How to complete this task: Look through the entries below and extract exactly the lines from the one containing "Given: Open the Room Temp Source Z1 dropdown" through the one containing "The width and height of the screenshot is (413, 264).", ends included.

Material for this exercise:
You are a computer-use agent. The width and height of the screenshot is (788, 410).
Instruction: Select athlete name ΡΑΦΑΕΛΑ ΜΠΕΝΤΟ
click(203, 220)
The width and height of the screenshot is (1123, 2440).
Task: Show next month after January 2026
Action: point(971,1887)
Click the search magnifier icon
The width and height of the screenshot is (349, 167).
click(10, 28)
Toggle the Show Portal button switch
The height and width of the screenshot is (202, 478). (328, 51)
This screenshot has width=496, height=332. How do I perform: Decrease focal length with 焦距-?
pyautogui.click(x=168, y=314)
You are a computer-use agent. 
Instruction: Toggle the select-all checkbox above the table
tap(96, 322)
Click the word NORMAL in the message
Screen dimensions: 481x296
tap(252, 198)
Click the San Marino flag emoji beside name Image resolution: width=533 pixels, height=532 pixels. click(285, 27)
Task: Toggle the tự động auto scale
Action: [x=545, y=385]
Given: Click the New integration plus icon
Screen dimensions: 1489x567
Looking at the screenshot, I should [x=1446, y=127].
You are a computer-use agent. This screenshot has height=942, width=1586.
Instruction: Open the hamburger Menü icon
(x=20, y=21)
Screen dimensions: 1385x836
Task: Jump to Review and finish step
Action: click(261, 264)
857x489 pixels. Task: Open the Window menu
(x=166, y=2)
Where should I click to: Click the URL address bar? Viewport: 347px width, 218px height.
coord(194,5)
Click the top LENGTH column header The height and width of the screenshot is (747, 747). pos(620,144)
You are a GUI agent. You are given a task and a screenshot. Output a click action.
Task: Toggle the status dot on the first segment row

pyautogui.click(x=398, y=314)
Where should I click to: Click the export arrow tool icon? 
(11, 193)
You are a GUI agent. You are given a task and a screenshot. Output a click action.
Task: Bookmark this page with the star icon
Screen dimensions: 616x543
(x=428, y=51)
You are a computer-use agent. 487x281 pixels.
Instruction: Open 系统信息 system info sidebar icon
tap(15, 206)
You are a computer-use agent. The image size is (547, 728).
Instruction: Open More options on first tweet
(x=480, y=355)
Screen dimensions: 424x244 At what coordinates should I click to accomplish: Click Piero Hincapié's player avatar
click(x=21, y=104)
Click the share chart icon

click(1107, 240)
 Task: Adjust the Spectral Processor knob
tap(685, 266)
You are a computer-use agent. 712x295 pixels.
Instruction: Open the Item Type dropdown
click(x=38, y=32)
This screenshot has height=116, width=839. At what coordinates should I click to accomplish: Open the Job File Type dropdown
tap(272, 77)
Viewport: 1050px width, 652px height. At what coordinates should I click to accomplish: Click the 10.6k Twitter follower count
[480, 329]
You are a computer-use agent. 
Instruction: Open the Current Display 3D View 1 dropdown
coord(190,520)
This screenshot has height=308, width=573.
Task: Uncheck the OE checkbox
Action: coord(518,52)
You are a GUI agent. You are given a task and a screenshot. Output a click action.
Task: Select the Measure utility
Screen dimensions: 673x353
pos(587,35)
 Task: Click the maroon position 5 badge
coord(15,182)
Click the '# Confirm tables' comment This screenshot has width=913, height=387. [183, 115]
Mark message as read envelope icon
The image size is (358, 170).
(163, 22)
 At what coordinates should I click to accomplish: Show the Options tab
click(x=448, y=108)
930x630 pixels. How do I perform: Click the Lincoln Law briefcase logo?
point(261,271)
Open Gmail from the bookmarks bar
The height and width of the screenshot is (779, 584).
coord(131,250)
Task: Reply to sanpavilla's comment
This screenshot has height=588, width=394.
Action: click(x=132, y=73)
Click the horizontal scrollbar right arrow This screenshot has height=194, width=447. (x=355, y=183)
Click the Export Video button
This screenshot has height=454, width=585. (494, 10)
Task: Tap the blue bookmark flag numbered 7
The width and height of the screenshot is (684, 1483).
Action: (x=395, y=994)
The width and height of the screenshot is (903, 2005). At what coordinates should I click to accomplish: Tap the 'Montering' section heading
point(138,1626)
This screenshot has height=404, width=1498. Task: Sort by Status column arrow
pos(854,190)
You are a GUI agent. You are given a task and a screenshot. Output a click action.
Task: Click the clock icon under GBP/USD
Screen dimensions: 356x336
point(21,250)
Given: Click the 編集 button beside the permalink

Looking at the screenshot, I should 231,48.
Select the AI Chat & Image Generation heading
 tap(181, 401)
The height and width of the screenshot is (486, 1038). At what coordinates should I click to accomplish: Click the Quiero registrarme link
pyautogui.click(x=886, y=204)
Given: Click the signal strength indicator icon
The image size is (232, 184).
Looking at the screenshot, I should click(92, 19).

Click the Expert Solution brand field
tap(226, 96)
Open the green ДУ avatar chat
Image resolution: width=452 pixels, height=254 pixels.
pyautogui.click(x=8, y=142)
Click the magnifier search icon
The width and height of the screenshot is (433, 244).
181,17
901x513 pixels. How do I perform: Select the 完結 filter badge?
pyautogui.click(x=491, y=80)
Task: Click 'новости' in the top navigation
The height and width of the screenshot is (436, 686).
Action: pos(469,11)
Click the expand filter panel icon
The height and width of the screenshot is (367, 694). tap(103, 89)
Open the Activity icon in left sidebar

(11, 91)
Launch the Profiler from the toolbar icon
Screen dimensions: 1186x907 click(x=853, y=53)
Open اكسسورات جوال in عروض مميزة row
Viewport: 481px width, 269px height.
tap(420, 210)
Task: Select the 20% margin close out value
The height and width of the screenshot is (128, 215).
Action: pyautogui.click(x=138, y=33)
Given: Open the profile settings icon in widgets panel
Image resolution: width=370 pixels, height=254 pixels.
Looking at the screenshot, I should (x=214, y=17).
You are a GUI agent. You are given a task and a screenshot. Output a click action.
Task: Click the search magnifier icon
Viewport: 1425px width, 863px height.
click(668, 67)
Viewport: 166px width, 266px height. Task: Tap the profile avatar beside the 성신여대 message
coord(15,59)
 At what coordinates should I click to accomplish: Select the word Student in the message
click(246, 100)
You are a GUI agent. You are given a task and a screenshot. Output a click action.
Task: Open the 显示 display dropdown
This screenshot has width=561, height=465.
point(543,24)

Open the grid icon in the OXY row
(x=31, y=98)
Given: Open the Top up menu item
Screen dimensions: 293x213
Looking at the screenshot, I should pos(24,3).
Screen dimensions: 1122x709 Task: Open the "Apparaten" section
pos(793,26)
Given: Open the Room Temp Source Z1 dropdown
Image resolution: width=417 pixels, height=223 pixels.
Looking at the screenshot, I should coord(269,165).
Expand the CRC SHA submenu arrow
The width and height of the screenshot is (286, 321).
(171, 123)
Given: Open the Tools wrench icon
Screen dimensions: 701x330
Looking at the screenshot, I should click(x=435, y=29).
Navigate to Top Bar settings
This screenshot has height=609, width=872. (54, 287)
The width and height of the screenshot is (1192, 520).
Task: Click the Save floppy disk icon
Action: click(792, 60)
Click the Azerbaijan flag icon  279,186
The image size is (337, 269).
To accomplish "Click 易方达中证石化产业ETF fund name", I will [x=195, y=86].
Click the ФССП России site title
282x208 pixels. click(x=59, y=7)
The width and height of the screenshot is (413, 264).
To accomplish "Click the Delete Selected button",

Reply to the task:
Given: Open the Room Temp Source Z1 dropdown
Image resolution: width=417 pixels, height=223 pixels.
Looking at the screenshot, I should coord(269,165).
Expand the CRC SHA submenu arrow
The width and height of the screenshot is (286, 321).
(171, 123)
Given: Open the Tools wrench icon
Screen dimensions: 701x330
Looking at the screenshot, I should click(x=435, y=29).
Navigate to Top Bar settings
This screenshot has height=609, width=872. (54, 287)
The width and height of the screenshot is (1192, 520).
Task: Click the Save floppy disk icon
Action: click(792, 60)
Click the Azerbaijan flag icon  279,186
The image size is (337, 269).
To accomplish "Click 易方达中证石化产业ETF fund name", I will [x=195, y=86].
Click the ФССП России site title
282x208 pixels. click(x=59, y=7)
The width and height of the screenshot is (413, 264).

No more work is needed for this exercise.